Anche i pesci di Fazio fanno discutere: «Liberateli, non sono soprammobili»

La teoria non è nuova: anche i pesci sono animali da rispettare nella loro dignità e non da esporre come soprammobile, anzi, sono da rimettere in mare, come teorizzava, nel 2000, un film di Cristina Comencini,”Liberate i pesci“. Fabio Fazio, dall’alto del suo super stipendio e dei suoi ascolti non eccezionali, però, può permettersi di ignorare anche chi, come i vegani, polemizza sul suo acquario, esposto in primo piano nelle sue divertenti (si fa per dire) esibizioni in tandem con la Littizzetto, nella scenografia di “Che tempo che fa”.

Le accuse degli animalisti e dei vegani sono circostanziate, per quanto opinabili: «Mostrare pesci prigionieri a tutta l’Italia è una cosa senza alcun senso e anche obsoleta – denuncia Renata Balducci, Presidente di AssoVegan – Associazione Vegani Italiani, in una lettera aperta a Fazio -. La nostra realtà è indignata. Lavoriamo costantemente per divulgare il rispetto della vita in tutte le sue forme e siamo rimasti molto delusi che una trasmissione come questa, molto seguita, proponga animali in cattività a soli fini estetici».

Al conduttore i vegani contestano una assoluta faciloneria nel trattare la questione, ai fini di audience:«Vuole creare un’atmosfera familiare e serena intervistando i suoi ospiti con accanto una gabbia acquatica con dentro dei poveri pesciolini pescati in acque esotiche, come fossero soprammobili.
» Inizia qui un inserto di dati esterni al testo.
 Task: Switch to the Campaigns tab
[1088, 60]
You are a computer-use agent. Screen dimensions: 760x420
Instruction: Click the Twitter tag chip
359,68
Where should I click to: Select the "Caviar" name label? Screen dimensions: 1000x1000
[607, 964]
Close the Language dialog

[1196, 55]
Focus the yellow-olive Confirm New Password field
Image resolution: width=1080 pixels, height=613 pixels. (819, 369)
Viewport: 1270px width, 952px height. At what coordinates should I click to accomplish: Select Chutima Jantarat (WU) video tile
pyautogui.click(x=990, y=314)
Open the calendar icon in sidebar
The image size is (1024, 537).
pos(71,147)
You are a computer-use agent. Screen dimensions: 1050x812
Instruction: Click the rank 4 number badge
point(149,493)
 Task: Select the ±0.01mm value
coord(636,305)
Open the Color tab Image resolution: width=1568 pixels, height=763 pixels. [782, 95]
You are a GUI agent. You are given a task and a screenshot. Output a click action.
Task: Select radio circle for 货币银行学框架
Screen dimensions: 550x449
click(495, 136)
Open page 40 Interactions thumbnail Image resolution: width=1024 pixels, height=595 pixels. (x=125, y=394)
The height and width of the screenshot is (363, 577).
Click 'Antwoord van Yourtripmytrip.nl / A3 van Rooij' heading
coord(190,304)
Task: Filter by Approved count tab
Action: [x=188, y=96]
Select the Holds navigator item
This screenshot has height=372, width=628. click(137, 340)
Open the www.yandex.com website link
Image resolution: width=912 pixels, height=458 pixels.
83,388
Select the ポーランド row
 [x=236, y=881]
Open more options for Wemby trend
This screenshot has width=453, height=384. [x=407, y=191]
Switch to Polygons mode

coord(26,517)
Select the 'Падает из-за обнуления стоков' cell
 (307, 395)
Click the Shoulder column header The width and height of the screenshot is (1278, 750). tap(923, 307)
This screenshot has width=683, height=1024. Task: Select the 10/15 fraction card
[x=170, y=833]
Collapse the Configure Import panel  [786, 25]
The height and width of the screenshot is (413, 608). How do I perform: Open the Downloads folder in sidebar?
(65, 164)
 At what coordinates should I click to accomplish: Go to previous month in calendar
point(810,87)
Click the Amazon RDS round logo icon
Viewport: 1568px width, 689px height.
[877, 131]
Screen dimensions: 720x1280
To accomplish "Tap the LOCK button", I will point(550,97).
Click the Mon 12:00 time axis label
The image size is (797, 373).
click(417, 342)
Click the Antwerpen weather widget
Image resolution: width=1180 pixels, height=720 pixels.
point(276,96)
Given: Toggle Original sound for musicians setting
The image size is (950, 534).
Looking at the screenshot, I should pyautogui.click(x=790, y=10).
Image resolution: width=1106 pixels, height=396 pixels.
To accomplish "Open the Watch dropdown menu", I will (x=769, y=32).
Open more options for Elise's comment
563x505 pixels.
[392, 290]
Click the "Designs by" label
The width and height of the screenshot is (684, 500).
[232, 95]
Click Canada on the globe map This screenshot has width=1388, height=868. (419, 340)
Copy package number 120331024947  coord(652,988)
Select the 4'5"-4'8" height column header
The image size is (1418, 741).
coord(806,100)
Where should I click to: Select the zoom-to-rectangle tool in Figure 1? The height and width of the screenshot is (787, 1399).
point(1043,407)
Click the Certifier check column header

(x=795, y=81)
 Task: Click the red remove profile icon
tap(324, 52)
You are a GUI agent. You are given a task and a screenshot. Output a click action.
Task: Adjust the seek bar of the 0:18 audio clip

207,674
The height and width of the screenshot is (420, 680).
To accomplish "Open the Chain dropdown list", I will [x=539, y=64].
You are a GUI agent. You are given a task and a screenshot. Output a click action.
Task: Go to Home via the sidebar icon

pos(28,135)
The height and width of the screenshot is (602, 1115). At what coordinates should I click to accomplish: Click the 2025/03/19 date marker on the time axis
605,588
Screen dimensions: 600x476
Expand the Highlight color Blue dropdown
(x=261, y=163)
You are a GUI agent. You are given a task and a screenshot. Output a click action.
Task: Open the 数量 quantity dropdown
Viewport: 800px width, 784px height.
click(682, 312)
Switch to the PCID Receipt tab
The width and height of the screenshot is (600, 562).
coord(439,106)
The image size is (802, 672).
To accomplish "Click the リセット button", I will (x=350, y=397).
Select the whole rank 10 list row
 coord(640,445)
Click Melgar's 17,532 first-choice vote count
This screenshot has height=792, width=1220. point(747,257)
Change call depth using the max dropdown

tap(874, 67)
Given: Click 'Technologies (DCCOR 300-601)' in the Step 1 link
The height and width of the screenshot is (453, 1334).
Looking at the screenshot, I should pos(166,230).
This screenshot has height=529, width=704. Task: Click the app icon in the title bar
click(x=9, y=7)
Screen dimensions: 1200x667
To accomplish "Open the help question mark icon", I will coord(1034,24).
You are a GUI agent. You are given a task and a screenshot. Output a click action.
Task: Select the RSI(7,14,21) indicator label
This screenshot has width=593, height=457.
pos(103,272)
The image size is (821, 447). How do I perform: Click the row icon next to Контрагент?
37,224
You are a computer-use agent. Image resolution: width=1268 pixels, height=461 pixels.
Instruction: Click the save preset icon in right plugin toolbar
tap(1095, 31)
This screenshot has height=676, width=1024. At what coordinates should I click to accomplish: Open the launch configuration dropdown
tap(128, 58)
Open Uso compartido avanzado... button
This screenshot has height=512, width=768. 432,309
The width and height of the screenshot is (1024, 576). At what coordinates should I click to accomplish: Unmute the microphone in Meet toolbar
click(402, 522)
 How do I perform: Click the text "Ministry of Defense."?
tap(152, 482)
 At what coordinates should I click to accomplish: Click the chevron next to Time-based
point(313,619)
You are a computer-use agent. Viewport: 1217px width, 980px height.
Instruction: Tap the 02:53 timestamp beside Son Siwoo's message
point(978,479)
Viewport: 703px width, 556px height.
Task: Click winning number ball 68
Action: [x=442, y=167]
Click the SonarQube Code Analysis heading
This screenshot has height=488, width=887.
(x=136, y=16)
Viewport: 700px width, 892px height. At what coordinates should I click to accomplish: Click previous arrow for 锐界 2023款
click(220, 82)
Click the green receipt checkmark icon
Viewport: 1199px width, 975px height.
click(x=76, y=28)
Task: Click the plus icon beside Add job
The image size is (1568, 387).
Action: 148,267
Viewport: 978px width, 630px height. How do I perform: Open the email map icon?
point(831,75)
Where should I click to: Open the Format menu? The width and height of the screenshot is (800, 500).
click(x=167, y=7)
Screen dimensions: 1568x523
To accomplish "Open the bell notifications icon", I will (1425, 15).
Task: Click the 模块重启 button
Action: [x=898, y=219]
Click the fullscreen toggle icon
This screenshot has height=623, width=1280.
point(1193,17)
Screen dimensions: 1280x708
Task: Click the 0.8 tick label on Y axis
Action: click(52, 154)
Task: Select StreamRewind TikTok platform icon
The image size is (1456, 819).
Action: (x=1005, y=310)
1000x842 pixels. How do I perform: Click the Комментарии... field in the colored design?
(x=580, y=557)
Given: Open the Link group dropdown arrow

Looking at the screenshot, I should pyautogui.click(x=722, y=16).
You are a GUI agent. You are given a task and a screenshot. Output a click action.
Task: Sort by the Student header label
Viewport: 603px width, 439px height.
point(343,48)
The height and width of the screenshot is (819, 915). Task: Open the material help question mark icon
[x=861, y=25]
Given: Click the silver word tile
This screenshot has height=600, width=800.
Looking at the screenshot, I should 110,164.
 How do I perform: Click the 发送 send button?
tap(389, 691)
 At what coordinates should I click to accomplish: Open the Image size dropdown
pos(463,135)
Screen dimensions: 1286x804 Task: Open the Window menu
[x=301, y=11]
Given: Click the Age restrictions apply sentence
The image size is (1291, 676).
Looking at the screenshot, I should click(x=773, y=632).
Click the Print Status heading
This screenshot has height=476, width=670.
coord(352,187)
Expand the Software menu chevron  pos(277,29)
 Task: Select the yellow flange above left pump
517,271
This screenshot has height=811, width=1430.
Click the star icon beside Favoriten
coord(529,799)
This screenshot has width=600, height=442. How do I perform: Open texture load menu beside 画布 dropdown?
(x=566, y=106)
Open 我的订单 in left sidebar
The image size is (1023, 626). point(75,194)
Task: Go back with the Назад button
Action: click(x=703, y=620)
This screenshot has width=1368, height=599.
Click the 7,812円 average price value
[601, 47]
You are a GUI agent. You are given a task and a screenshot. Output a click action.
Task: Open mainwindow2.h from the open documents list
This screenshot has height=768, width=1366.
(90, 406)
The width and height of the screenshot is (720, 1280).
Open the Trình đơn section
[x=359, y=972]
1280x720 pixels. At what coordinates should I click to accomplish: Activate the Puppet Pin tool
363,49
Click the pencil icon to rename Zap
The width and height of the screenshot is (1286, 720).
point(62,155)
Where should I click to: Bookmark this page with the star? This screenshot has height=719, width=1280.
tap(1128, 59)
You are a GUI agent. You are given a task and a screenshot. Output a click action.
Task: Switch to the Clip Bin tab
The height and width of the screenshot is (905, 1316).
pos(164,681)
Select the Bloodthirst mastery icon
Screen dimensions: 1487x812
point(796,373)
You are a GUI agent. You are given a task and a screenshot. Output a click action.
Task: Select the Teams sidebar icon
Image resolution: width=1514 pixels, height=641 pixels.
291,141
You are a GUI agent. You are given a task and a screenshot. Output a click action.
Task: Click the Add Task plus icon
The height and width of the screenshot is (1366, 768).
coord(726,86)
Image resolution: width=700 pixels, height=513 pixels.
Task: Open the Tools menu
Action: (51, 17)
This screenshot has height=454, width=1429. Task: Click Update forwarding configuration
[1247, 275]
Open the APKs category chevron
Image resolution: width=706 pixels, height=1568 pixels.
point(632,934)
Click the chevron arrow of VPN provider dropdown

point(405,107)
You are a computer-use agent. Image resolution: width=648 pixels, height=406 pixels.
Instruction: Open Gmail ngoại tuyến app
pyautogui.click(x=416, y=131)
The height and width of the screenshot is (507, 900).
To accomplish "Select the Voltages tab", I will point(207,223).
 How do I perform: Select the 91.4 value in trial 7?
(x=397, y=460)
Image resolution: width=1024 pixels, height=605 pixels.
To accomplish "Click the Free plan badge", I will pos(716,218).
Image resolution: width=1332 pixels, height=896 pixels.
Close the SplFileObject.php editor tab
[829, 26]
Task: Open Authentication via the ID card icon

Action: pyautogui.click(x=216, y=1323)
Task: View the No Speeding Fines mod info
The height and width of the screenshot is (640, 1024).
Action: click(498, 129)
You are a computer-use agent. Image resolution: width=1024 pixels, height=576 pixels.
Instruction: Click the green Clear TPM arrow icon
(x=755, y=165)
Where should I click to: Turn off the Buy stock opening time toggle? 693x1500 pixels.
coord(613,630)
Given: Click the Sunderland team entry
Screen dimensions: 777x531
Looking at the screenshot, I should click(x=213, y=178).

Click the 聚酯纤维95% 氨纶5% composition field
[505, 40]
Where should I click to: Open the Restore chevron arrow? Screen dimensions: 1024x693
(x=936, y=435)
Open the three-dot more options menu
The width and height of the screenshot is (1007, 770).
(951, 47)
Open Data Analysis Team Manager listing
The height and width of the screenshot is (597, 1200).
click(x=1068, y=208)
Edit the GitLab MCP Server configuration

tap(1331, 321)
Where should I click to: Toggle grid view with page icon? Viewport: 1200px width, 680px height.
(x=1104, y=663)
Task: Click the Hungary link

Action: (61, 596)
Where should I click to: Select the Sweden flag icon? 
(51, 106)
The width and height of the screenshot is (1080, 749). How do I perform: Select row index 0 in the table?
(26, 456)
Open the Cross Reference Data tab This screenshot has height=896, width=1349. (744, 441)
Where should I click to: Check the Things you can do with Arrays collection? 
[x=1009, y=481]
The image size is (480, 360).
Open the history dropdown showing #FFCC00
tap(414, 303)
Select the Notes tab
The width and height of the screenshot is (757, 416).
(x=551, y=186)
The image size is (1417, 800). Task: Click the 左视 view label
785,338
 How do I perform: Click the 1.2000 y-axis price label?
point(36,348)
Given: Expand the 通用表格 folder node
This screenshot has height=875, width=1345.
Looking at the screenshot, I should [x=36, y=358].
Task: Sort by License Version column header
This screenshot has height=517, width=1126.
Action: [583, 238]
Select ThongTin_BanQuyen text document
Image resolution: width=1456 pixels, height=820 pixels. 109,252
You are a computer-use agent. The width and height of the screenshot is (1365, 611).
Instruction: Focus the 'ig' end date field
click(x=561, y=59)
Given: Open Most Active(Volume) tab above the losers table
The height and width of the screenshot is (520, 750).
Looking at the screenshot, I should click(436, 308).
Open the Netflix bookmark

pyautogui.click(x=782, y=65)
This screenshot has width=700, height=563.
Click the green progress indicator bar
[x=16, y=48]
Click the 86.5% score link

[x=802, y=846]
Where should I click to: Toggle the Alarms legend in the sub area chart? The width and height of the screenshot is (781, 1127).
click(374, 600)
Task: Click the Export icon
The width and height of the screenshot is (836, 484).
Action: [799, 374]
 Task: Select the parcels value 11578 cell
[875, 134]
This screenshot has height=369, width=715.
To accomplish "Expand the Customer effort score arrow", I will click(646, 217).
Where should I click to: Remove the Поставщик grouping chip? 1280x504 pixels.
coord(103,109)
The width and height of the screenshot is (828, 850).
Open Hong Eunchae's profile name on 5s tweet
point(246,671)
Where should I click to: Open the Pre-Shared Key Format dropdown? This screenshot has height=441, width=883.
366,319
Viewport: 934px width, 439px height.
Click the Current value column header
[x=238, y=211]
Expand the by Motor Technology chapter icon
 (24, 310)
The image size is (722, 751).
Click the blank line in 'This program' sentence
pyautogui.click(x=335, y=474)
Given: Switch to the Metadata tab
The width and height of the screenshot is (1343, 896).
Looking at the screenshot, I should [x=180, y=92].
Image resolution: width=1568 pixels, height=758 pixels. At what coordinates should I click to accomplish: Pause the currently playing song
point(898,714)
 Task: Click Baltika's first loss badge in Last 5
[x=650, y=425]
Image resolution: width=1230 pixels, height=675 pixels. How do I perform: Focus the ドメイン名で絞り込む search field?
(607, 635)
È diseducativo ed incivile presentare una situazione di prigionia e sofferenza di animali innocenti ai telespettatori della Rai come un arredo qualunque…».
 
La replica, statene certi, domenica prossima, sarà affidata alla lingua velenosa di Luciana Littizzetto, che tra i pesci e Fazio, ovviamente, prenderà la parte dell’essere umano a lei tanto caro.